McCain argues that different states' regulations "prevent the best companies, with the best plans and lowest prices, from making their product available to any American who wants it." Although he hasn't given details, his supporters say that he favors an approach, endorsed by President Bush and championed by McCain's Arizona colleague John Shadegg, that would allow insurers to choose the state laws under which they are regulated. (I e-mailed the campaign about the specifics of McCain's approach and didn't hear back.) An insurance company that chose to be regulated under Arizona law could sell policies in New York without following New York rules. Arizona, like most states, lets companies charge what they want to people who are sick—or simply deny them coverage altogether. Under Shadegg's bill, insurers wouldn't even need to pick up and move their operations; it would be enough to file some paperwork with a state insurance commissioner and pay that state's relevant taxes.
If enacted, this proposal would cause a shift along the lines seen in the credit-card industry. Like the Citibank of old, New York insurers would have little incentive to continue doing business under New York's laws. Insurance companies can make bigger profits by offering different policies to different people based on separate assessments of risk rather than charging everyone the same, as a state like New York requires. An insurer operating under Arizona law would be able to offer healthy New Yorkers a cheaper policy than an insurer working under New York law that has to price policies the same for everyone....

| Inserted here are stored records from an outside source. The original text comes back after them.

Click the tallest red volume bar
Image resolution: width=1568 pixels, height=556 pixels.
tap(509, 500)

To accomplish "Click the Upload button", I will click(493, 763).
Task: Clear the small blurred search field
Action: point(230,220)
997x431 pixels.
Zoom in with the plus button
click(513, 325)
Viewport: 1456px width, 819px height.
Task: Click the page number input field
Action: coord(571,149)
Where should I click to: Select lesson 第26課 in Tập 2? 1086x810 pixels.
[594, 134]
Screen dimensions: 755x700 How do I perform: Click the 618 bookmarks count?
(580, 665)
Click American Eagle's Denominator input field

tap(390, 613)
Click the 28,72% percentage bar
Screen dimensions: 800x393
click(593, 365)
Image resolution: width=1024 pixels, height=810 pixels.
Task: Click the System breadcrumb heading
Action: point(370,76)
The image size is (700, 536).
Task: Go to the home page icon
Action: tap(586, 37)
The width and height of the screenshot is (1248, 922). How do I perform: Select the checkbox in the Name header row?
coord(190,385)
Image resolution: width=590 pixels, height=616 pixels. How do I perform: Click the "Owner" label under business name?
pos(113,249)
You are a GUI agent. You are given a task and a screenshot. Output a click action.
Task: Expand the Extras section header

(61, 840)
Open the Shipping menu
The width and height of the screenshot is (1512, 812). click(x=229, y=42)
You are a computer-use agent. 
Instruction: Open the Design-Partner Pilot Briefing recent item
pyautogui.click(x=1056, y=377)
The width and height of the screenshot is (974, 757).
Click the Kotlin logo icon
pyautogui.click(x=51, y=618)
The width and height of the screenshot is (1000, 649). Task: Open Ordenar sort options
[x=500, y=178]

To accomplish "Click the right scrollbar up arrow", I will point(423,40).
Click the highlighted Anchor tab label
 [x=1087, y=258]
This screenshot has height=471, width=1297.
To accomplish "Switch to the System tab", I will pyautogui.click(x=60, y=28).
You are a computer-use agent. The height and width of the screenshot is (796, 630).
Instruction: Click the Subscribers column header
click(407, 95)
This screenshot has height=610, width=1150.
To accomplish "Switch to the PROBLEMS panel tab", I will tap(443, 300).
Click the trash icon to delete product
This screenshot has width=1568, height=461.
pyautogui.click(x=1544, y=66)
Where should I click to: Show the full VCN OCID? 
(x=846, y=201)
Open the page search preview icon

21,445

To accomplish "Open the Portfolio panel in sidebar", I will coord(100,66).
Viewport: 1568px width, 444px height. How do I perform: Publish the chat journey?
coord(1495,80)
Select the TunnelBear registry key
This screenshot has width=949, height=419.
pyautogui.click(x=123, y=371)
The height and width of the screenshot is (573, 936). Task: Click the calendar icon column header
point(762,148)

With the individual market for health care, the libertarian argument fails on its own terms: Sick people can't get coverage they can afford. It's as though the rafts are reserved for people who already have life preservers. Americans with pre-existing conditions—cancer, asthma, diabetes, and the like—would need to pay even more than they do today. Through no fault of their own, more of them would end up without insurance. Meanwhile, insurers would improve their own profits by offering targeted policies to people with the fewest health expenses. As with the history of credit cards, it's Robin Hood in reverse. Apart from the obvious injustice, this approach could add to spiraling health costs. The sickest 10 percent of Americans are already responsible for 70 percent of the nation's health expenses. When more such Americans go uninsured, skip checkups, and land in the emergency room, they end up costing taxpayers more.